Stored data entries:
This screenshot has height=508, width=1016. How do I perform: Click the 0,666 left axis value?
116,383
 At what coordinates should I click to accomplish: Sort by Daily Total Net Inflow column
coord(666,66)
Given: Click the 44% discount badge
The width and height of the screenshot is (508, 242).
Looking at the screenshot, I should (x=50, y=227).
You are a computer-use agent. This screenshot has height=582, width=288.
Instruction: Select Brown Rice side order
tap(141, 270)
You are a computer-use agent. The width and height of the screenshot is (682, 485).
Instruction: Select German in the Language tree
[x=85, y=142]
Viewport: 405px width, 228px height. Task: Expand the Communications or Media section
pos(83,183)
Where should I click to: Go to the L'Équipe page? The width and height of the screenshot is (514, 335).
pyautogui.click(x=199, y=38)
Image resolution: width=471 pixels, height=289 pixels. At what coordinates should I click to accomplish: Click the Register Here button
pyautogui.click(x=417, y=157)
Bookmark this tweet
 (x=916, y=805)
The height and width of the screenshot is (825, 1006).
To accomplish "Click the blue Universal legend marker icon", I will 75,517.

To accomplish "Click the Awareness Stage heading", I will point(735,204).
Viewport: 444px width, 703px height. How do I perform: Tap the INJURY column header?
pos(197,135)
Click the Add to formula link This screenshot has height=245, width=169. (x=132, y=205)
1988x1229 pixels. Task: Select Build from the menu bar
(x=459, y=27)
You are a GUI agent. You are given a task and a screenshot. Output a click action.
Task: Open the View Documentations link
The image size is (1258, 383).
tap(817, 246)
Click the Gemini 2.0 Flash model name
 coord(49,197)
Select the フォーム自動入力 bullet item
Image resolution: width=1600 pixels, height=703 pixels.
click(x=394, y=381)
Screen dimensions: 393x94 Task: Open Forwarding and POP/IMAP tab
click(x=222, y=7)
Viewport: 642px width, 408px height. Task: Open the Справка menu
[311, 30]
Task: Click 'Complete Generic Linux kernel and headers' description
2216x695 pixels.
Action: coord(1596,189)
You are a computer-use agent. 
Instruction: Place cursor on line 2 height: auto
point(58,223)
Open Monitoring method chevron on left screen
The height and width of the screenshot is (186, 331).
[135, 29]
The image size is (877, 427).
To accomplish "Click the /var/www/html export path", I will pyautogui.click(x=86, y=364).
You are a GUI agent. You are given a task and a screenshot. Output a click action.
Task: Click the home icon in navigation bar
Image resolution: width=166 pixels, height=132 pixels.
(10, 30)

## WORK ORDER
Without changing anything, quote the lines from the top of the data to the line that contains "You are a computer-use agent. The", including that line.

## ANSWER TO THIS TASK
This screenshot has height=508, width=1016. How do I perform: Click the 0,666 left axis value?
116,383
 At what coordinates should I click to accomplish: Sort by Daily Total Net Inflow column
coord(666,66)
Given: Click the 44% discount badge
The width and height of the screenshot is (508, 242).
Looking at the screenshot, I should (x=50, y=227).
You are a computer-use agent. This screenshot has height=582, width=288.
Instruction: Select Brown Rice side order
tap(141, 270)
You are a computer-use agent. The width and height of the screenshot is (682, 485).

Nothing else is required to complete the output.